Dom 17.01.2016
radar

EL ULTIMO AVATAR

› Por Cristina Civale

“Soy una estrella instantánea –dijo hace años en una entrevista en The Guardian–. Sólo agregame agua y revolvé”. Es el mismo tipo que años después al mismo diario le confesó su plan: “No sé si estaré loco –es algo que sucede en mi familia– pero siempre tuve la repulsiva necesidad de ser algo más que humano. Siendo humano me siento frágil. Entonces me dije: ‘Fuck, voy a ser superhumano’”.

A pesar suyo y a causa suya, es, fue, seguirá siendo, un artista que se adelantó varios segundos al segundo mismo, con la mirada delante de todos, como guía, inspirador, musa de sí mismo, cuerpo transfigurado en eterno estado de seducción.

Por lo demás, quién duda que fue un superhombre que se reinventó todas las veces que quiso. De una tara de la adolescencia, del miedo de esos tiempos de subirse a un escenario para cantar sus canciones, nació su idea de disfrazarse. Al principio fue para esconderse, no como cuando tomó el asunto del disfraz y de los personajes que los encarnaban como sus avatares, que lo multiplicaban, nos subyugaban, nos divertían y nos hacían caer, felices, admirados, a su voz puro glamour de un rock con los labios pintados, como describió John Lennon a su música.

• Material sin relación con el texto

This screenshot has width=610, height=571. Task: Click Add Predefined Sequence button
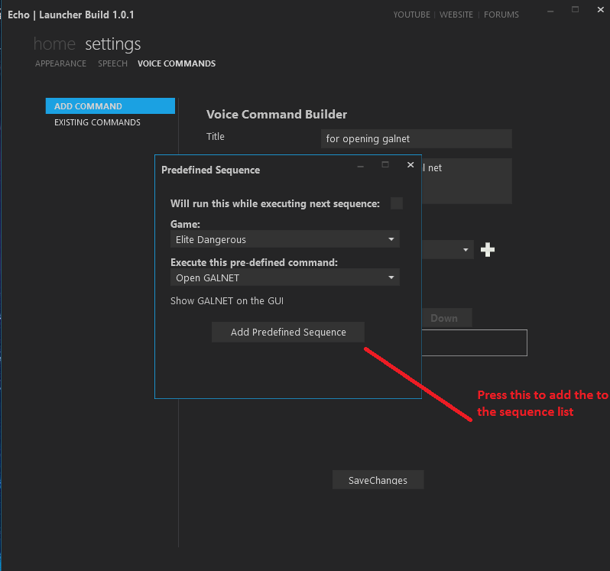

En el segundo después de su muerte, toda su obra se escucha, admira, seduce, conmueve, en un sentido inesperado. Lazarus, conocido personaje bíblico al que Jesús trajo de la muerte, el ícono de los resucitados, da nombre al hit de su último álbum, Blackstar, con una estrella negra en la portada, la estrella diseñada, ahora sabemos, por él para su propio luto.

La llegada de su muerte fue su última performance. El superhumano Bowie tuvo que rendirse a su mortalidad, pero como todo en su vida, muy a su modo. Honró y proclamó su final con sus últimas creaciones dedicadas a nosotros, los que sobrevivimos a su muerte lenta, el misterio de un secreto bien guardado. No nos entregó la imagen de una fatigosa y degradante agonía, le puso nombre y acción a ese tiempo después del que nada se sabe con Lazarus, su último avatar, lo diseñó con el vigor de una obra que se renueva hasta el último minuto, puro trabajo, estrategia y talento.

Calculó casi con exactitud la fecha de su última transformación, la del hombre que volvió de la muerte, para recibir a la suya con la capa de un torero matador. “Lazarus” no es sólo una canción, es también un musical escrito por él y ahora mismo representado en un teatro off de New York. Se trata, cuentan los que la vieron, de un relato taimado de la vida de Bowie procesada por la ficción de un hombre que se debate entre baladas desgarradoras, confesiones de un cuerpo lastimado, himnos de despedida, agónicos, extrañamente poco sutiles para la eterna sutileza de toda su obra, ahora un legado que abarca texturas, tonos, experimentos, palabras unidas de distintos modos, rock and roll pero también jungle y drum and basse y pinturas y esculturas y más y todo.

Virtuoso, riguroso –no dejaba nada librado al azar, desde las ondas de su pelo hasta los puños de sus camisas–; enalteció a todos los músicos con los que compartió su trabajo. Admiraba a Fredie Mercury por su don de moverse sobre el escenario, quizá tuvo un romance con Michael Jackson pero se casó con una modelo negra. Iman fue la última compañera del perfecto transexual, cuerpo deseado como el mejor vampiro en la película El ansia (Tony Scott, 1983) y y la misma conjugación de deseo en su personaje en Furyo (o Merry Christmas, Mr. Lawrence, Nagisa Oshima,1983).

El instante ahora se congela, sin agua y sin batido. El hueco de su ausencia traza una línea. Antes y después. Se terminó una era. Cuando se agoten las lágrimas, porque como dijo su productor ahora es tiempo de llorar, podremos dedicarnos a celebrar su vida sin la cual este mundo hubiese sido mucho más oscuro.